Exercise: Word for word, restate the lines of the data from the first through the one containing "Terms of Service (543, 1038)", and nothing else.

Saved entries:
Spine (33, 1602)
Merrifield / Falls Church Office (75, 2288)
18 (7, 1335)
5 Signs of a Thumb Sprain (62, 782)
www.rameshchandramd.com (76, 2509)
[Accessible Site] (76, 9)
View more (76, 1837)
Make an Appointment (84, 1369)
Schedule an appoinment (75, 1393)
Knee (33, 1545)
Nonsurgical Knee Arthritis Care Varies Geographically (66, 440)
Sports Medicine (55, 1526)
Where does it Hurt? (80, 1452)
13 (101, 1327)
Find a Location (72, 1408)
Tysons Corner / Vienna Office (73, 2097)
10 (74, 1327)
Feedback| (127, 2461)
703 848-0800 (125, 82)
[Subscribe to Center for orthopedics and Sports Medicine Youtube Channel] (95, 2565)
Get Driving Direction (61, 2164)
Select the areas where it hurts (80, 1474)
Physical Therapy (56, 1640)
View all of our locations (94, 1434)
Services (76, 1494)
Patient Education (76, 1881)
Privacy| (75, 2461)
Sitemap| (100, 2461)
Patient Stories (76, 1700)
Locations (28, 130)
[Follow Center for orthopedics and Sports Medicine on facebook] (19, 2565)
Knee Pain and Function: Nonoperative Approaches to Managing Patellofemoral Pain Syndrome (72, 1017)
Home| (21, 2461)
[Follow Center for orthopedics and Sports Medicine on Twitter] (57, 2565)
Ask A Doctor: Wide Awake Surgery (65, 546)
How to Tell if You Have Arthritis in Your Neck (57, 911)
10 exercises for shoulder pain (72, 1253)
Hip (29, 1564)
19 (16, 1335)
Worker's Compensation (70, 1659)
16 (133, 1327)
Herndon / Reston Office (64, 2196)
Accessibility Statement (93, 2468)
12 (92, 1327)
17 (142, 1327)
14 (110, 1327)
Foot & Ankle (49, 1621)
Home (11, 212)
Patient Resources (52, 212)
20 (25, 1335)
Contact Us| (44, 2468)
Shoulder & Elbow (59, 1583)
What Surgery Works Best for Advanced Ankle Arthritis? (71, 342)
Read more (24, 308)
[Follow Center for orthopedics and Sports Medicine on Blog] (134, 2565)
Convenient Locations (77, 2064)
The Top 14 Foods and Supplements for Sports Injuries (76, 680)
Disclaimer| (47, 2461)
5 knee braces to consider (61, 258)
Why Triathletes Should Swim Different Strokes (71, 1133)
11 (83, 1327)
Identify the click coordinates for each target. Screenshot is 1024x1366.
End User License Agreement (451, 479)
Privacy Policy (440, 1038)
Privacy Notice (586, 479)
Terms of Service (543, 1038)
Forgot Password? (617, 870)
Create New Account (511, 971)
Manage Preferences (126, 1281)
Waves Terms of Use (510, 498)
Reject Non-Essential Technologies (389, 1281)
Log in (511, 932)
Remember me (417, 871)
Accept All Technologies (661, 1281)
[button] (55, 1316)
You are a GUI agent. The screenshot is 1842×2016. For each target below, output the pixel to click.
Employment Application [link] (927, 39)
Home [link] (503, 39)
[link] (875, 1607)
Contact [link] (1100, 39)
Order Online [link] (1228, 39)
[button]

Written solution:
Spine (33, 1602)
Merrifield / Falls Church Office (75, 2288)
18 (7, 1335)
5 Signs of a Thumb Sprain (62, 782)
www.rameshchandramd.com (76, 2509)
[Accessible Site] (76, 9)
View more (76, 1837)
Make an Appointment (84, 1369)
Schedule an appoinment (75, 1393)
Knee (33, 1545)
Nonsurgical Knee Arthritis Care Varies Geographically (66, 440)
Sports Medicine (55, 1526)
Where does it Hurt? (80, 1452)
13 (101, 1327)
Find a Location (72, 1408)
Tysons Corner / Vienna Office (73, 2097)
10 (74, 1327)
Feedback| (127, 2461)
703 848-0800 (125, 82)
[Subscribe to Center for orthopedics and Sports Medicine Youtube Channel] (95, 2565)
Get Driving Direction (61, 2164)
Select the areas where it hurts (80, 1474)
Physical Therapy (56, 1640)
View all of our locations (94, 1434)
Services (76, 1494)
Patient Education (76, 1881)
Privacy| (75, 2461)
Sitemap| (100, 2461)
Patient Stories (76, 1700)
Locations (28, 130)
[Follow Center for orthopedics and Sports Medicine on facebook] (19, 2565)
Knee Pain and Function: Nonoperative Approaches to Managing Patellofemoral Pain Syndrome (72, 1017)
Home| (21, 2461)
[Follow Center for orthopedics and Sports Medicine on Twitter] (57, 2565)
Ask A Doctor: Wide Awake Surgery (65, 546)
How to Tell if You Have Arthritis in Your Neck (57, 911)
10 exercises for shoulder pain (72, 1253)
Hip (29, 1564)
19 (16, 1335)
Worker's Compensation (70, 1659)
16 (133, 1327)
Herndon / Reston Office (64, 2196)
Accessibility Statement (93, 2468)
12 (92, 1327)
17 (142, 1327)
14 (110, 1327)
Foot & Ankle (49, 1621)
Home (11, 212)
Patient Resources (52, 212)
20 (25, 1335)
Contact Us| (44, 2468)
Shoulder & Elbow (59, 1583)
What Surgery Works Best for Advanced Ankle Arthritis? (71, 342)
Read more (24, 308)
[Follow Center for orthopedics and Sports Medicine on Blog] (134, 2565)
Convenient Locations (77, 2064)
The Top 14 Foods and Supplements for Sports Injuries (76, 680)
Disclaimer| (47, 2461)
5 knee braces to consider (61, 258)
Why Triathletes Should Swim Different Strokes (71, 1133)
11 (83, 1327)
Identify the click coordinates for each target. Screenshot is 1024x1366.
End User License Agreement (451, 479)
Privacy Policy (440, 1038)
Privacy Notice (586, 479)
Terms of Service (543, 1038)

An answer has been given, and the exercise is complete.